I think you should have two tables, but not those two. Have a table "loans" which has foreign keys to an applicants table, or just have records in applicants reference the same table.
The advantages:
- Makes searching easier: If you only have a phone number or a name, you can still search, in a single table and find the corresponding person regardless of he/she being a co-applicant or a main-applicant. Otherwise you'd need to use a UNION construct. (Yet, when you know that you search for a particular type of applicant, you add a filter on the type and you only get such applicants.
- Generally easier to maintain. Say tomorrow you need to add the tweeter id of the applicant ;-), only one place to change.
- Also allows inputing persons with say an "open/undefined" type, and assign then as applicant or otherwise, at a later date.
- Allows to introduce new types of applicants (say a co-latteral warrantor... whatever)...
The disadvantages:
with really huge (multi-million person records), there could be a slight performance gain with a two table approach (depending on index and various other things
SQL queries can be bit more complicated, for example with two separate joins to the the person table, one for the applicant the other for the co-applicant . (Nothing intractable but a bit more complexity.
On the whole, the proper design is in most likelihood the one with a single table.
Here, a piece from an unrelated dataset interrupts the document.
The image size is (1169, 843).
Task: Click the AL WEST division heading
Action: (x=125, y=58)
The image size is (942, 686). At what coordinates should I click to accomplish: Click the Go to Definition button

Only possible exception is if over time the info kept for one type of applicant was starting to diverge significantly from the other type(s) of applicant. (And even then we can deal with this situation in different ways, including the introduction of a related table for these extra fields, as it may make more sense; Yes, a two table system again, but one where the extra fields may fit "naturally" together in term of their semantics, usage etc...)
Both of your variants have one disadvantage: any person can be an applicant and co-applicant twice and more. So you should use table Person( PersonID, FirstName, LastName , SSN, Email... ) and table Co-Applicants (PersonID as Applicant, PersonID as CoApplicant)
How about since each Applicant can have a Co-Applicant -- just go with one table in total. So you'd have Applicants, which has an optional foreign key field 'coapplicant' (or similar).
If the fields between applicant and co-applicant are identical, then I would suggest that you put them in the same table and use an "applicant type" field to indicate main or co- applicant. IF there's some information special about the co-applicant (such as relationship to main applicant, extra phone numbers, other stuff) you might want to normalize to a separate table and refer from there back to the co-applicant (by (co-)applicant ID) in the applicant table.
Keep Two table>
1ST User type code ID
In this table u can keep user type ie applicat And Co applicant
2nd table User--> here u can keep all the field with similar coloums with user type code as foregin key.
By this you can easily distingush between two user.
I know - I'm too late on this.... The Loan Application is your primary entity. You will have one or more applicants for the loan. Drop the idea of Person - you're creating something that you can't control. I've been there, done that and got the T-Shirt.